Quarterly provision for credit losses:
•The provision for credit losses reflects a $12.2 million expense in the quarter, contributing to a $2.1 million increase in the allowance for credit losses on loans and leases. The provision for credit losses reflected an expense of $188.8 million in the prior quarter, which included $175.1 million associated with day one accounting provision required for loans and leases acquired during the quarter from the Sterling merger, compared to a benefit of $21.5 million a year ago.

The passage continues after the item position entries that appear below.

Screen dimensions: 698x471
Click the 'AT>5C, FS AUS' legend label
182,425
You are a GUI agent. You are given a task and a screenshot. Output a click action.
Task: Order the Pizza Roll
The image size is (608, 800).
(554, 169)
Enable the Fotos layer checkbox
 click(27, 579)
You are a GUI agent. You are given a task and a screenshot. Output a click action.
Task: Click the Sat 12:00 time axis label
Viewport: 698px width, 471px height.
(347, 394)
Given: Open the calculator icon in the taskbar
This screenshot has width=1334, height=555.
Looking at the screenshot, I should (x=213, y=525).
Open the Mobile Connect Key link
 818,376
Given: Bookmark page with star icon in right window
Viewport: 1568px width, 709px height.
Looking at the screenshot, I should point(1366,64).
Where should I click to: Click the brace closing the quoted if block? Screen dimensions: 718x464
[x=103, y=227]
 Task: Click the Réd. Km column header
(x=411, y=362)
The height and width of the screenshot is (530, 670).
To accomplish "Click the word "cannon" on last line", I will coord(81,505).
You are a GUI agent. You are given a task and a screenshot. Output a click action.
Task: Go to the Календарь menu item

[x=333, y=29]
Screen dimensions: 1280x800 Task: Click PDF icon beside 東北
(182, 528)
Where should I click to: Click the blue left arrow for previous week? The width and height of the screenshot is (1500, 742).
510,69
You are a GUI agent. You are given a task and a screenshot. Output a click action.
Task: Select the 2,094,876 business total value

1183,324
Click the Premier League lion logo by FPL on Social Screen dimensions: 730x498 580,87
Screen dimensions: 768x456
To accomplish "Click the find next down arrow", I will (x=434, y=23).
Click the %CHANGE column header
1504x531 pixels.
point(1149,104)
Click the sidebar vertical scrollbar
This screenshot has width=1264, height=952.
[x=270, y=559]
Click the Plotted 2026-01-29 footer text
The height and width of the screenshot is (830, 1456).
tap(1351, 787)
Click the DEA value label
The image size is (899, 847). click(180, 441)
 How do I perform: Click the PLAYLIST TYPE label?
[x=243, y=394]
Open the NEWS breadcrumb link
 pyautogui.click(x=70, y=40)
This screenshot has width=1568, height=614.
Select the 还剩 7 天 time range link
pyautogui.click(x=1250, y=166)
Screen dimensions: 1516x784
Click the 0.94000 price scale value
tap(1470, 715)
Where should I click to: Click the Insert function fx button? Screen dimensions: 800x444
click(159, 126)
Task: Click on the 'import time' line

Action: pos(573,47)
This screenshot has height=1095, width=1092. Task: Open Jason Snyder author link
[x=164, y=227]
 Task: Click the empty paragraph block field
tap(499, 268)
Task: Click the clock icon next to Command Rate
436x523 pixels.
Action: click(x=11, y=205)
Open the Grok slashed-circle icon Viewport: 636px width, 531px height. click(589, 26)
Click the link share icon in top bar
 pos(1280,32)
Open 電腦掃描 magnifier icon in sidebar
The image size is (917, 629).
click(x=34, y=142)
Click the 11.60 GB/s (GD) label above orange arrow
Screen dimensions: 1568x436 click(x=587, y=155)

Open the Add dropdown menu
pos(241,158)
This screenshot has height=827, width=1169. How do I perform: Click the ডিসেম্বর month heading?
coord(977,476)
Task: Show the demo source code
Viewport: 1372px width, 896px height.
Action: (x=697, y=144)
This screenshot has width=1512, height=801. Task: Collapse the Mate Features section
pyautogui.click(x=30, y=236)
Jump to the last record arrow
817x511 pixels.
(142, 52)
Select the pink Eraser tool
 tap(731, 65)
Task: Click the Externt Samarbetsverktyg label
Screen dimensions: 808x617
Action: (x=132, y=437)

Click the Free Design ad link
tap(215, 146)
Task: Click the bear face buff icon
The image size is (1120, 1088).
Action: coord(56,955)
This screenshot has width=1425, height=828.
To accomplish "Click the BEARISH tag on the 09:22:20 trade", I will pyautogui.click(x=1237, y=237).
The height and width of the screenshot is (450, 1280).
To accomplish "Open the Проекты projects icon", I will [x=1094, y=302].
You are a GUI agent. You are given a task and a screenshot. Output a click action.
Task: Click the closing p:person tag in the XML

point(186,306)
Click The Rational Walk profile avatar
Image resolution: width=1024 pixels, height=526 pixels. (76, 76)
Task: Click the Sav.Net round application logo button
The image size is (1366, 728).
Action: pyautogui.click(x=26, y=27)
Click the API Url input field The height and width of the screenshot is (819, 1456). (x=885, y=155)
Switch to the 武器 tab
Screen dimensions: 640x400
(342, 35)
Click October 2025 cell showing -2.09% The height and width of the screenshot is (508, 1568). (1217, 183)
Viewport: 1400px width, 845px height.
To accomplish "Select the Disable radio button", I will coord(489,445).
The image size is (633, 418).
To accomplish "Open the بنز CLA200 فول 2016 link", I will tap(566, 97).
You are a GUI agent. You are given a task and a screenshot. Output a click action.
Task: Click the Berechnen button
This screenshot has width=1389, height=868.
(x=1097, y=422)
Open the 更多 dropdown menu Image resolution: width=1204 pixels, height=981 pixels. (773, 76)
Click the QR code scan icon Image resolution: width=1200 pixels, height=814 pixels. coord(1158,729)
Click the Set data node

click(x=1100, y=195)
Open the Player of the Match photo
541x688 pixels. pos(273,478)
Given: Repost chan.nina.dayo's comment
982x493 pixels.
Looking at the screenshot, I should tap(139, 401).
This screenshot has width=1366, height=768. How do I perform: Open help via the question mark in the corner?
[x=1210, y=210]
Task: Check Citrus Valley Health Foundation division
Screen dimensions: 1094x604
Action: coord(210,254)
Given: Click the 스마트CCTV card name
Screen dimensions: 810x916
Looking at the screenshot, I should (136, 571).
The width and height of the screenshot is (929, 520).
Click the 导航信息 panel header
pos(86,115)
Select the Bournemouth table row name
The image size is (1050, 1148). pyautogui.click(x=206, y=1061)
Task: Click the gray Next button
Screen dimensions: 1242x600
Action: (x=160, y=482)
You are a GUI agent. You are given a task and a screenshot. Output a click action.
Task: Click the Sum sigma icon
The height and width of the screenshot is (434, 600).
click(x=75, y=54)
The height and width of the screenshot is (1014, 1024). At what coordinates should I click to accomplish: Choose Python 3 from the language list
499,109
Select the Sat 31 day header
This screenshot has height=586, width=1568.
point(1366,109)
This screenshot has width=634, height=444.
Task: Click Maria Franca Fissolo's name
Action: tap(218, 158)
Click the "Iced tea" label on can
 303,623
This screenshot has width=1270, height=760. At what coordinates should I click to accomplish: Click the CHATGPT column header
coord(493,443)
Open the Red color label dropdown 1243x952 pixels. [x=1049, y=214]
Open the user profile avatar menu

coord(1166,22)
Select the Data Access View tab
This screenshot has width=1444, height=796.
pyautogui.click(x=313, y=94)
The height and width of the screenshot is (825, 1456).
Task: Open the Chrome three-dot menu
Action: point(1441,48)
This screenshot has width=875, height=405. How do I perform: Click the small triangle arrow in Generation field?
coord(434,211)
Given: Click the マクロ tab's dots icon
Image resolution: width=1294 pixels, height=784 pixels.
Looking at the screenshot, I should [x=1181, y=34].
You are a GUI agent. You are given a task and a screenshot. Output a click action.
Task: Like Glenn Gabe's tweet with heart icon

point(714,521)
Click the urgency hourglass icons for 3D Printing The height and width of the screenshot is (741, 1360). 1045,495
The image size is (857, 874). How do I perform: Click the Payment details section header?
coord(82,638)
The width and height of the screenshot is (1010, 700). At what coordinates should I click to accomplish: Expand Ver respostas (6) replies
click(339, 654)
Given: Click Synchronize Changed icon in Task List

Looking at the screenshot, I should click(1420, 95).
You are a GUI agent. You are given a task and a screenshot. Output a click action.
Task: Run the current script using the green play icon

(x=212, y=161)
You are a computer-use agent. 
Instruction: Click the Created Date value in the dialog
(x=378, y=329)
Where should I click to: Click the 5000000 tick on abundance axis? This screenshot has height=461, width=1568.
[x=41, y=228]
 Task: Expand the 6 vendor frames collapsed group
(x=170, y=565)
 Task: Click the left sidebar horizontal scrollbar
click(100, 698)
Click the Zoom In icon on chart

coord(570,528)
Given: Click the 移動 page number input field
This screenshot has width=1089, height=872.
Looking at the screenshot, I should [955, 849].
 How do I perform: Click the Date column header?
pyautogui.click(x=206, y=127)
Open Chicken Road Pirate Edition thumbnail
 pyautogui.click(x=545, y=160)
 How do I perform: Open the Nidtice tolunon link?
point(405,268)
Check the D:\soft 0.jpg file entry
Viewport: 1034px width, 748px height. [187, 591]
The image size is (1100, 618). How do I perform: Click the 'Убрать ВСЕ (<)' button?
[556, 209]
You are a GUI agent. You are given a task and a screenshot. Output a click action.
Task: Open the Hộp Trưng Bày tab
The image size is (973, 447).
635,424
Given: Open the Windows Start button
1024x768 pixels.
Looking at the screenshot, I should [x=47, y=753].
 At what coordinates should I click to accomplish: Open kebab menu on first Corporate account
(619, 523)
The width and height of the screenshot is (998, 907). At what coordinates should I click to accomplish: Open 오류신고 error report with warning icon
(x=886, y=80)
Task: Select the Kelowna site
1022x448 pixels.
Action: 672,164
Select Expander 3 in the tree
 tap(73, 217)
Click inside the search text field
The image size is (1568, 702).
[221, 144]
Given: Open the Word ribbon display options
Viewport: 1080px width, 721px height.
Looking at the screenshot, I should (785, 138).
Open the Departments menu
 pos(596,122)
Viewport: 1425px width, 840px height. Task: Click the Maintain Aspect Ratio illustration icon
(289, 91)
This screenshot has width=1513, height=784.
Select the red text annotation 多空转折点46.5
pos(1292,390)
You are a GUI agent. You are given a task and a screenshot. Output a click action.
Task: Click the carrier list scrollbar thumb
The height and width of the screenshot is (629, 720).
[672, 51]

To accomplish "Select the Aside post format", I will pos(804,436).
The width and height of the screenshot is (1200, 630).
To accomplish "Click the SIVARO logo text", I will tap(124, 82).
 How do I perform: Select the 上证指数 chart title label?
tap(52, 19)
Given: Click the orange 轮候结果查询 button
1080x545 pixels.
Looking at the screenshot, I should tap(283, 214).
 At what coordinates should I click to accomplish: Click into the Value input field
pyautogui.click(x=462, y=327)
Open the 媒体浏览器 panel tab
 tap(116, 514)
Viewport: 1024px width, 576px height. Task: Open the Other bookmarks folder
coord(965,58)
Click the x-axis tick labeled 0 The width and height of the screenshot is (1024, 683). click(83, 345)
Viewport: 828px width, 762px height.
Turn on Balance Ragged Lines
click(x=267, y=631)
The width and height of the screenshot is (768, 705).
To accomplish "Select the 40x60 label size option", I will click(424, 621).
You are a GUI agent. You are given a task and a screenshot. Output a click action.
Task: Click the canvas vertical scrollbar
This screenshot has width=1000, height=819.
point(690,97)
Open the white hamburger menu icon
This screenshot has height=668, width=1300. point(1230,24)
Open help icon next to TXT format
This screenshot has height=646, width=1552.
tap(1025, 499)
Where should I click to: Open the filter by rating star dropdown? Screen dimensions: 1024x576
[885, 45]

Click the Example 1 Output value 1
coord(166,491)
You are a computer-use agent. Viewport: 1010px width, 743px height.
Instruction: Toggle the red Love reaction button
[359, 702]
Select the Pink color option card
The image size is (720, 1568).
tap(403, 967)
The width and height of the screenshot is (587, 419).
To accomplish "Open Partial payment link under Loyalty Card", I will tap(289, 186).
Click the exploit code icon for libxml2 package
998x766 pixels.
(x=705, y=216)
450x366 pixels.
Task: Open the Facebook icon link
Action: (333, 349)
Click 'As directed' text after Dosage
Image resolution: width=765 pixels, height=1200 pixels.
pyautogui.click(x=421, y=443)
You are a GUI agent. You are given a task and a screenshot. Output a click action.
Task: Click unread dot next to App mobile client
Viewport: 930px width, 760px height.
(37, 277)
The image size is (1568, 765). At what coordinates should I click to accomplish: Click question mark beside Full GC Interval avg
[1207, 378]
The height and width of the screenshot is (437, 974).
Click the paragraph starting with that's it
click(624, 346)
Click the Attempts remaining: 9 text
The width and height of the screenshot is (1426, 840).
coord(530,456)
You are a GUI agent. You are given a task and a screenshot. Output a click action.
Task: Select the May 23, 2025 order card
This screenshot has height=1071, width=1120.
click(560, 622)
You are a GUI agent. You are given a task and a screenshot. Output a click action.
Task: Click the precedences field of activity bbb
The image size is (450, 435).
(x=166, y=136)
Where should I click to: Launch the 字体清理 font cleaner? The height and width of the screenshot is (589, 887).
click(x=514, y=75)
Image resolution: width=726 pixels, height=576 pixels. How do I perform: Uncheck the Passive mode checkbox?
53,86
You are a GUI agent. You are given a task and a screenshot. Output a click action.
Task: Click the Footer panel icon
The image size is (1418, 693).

•Net charge-offs (recoveries) were $9.6 million, compared to $8.9 million in the prior quarter and $(1.2) million a year ago. The ratio of net charge-offs (recoveries) to average loans and leases on an annualized basis was 0.09 percent, compared to 0.10 percent in the prior quarter and (0.02) percent a year ago.
•The allowance for credit losses on loans and leases represented 1.25 percent of total loans and leases at June 30, 2022, compared to 1.31 percent at March 31, 2022 and 1.43 percent at June 30, 2021. The allowance represented 231 percent of nonperforming loans and leases at June 30, 2022 compared to 229 percent at March 31, 2022 and 255 percent at June 30, 2021.
Quarterly non-interest income compared to the second quarter of 2021:
•Total non-interest income was $120.9 million compared to $72.7 million, an increase of $48.2 million. The increase primarily reflects the impact of the merger with Sterling, along with higher deposit and loan related fees as a result of higher transactional activity.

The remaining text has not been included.